3. The Honest Company Raised $490 million.
The Honest Company claimed that their goods were free of synthetic chemicals. However, all its products contained synthetic chemicals, some toxic. The company paid $7.3M to settle the class-action suit.
4. Outcome Health Raised $500 million
Outcome offers pharmaceutical companies advertising on TVs and tablets that the company distributed free to 40,000 clinicians’ offices across the US. However, they used “fraudulent and false information” selling advertising for more screens than the company possessed. The company settled lawsuits by the company’s investors and the executives stepped down.
5. Mozido Raised $314 million
Mozido was valued at $2.3B. The company was to develop financial products for the 2B people around the world who access mobile technology but lack a traditional bank account. The SEC claimed the founder had defrauded investors of $55M, and used shell companies to divert funds from investors to his personal accounts. He faces 20 years in prison.
6. Hampton Creek Raised $240M
The vegan food products manufacturer was accused of falsifying sales data by secretly buying their products from US supermarkets, showing the product much more popular than it actually was. In addition, contractors contacted supermarkets by phone inquiring about Hampton Creek products to create the illusion of strong consumer support. Hampton Creek rebranded to Just in June 2017.

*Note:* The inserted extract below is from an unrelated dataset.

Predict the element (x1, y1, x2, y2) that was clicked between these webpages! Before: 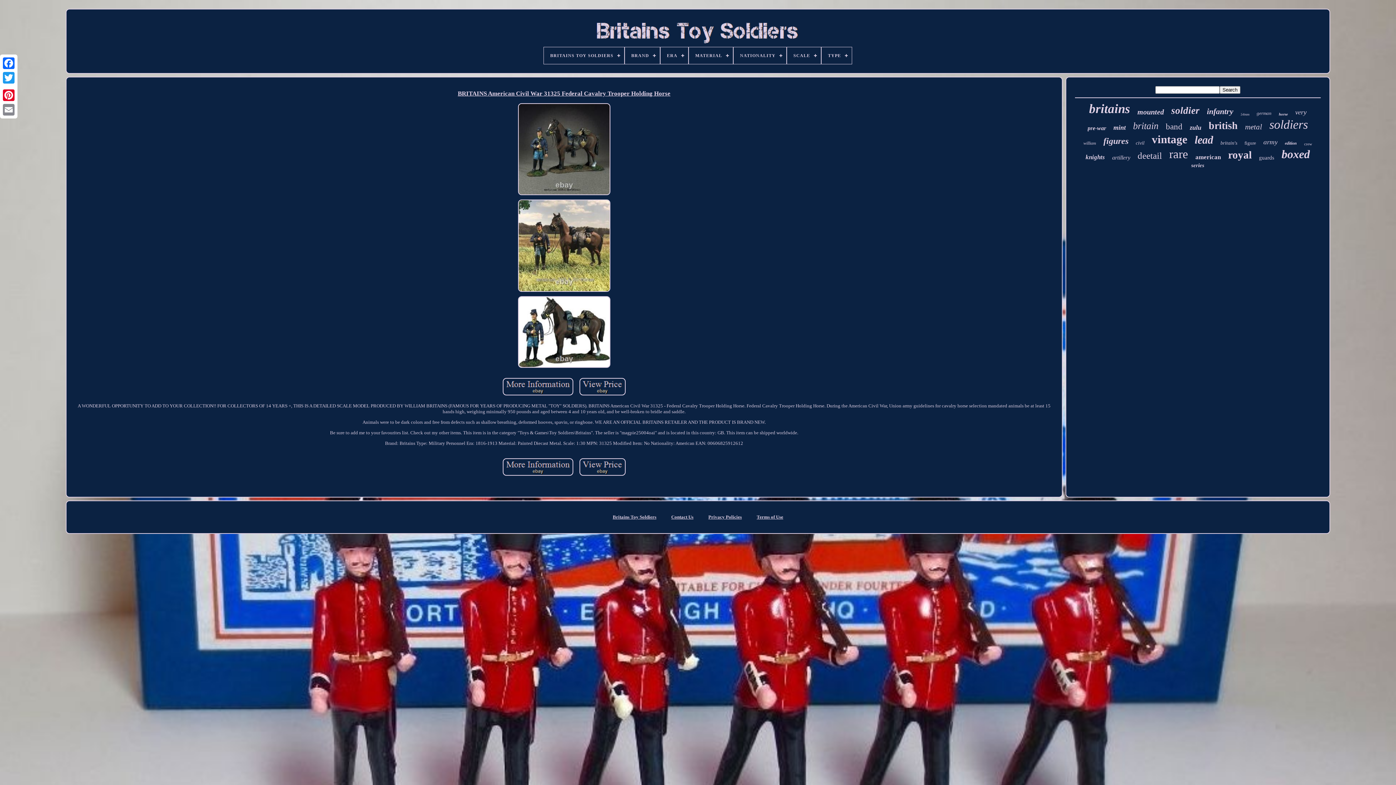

7. Rothenberg Ventures Raised $50 million
The company funded seed-stage tech startups. Having invested in Elon Musk’s SpaceX and others, they gained investors confidence. Rothenberg, hosted lavish parties, used investor money for his very extravagant lifestyle. The SEC alleged he spent $7M of investors’ money on his personal lifestyle . Rothenberg stepped down in 2018.
8. Skully Raised $13 million
The Skully motorcycle helmet would use AR to provide with a digital about road hazards, weather, and driving conditions, as well as a 180-degree blind-spot camera. Allegedly the two founders spent the money on lavish purchases, including rent on luxury apartment in SFO, two Dodge Viper cars, four motorcycles, limousines and entertainment. The Skully AR helmet never saw the light of day.
9. Bouxtie Raised $2.5M
Bouxtie offered personalized digital gift cards with custom messages and graphics. But they had engaged in elaborate deceptions to attract investors. They falsified signatures on checks to create the impression that a public corporation was looking to acquire them. They also forged multiple signatures to acquire a “loan” from a Las Vegas company. The founder was sentenced to 3 years jail.

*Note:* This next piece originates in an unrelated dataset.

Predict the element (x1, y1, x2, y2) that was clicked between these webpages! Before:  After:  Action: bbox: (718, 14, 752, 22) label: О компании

10. Crescent Ridge Capital Partners Raised $7.5 million
The company defrauded more than 50 clients by encouraging them to invest in the hedge fund. They told investors they managed tens of millions of dollars for their clients, and routinely exceeded the S&P 500’s expectations. In reality, the founder had zero experience managing a hedge fund, had a long history of losing money in the securities market, and used investors’ money to finance his lavish personal lifestyle. He pled guilty to charges of wire fraud and was sentenced to 10 years in prison.
What is the definition of a successful startup founder? Someone who has a loophole named after him.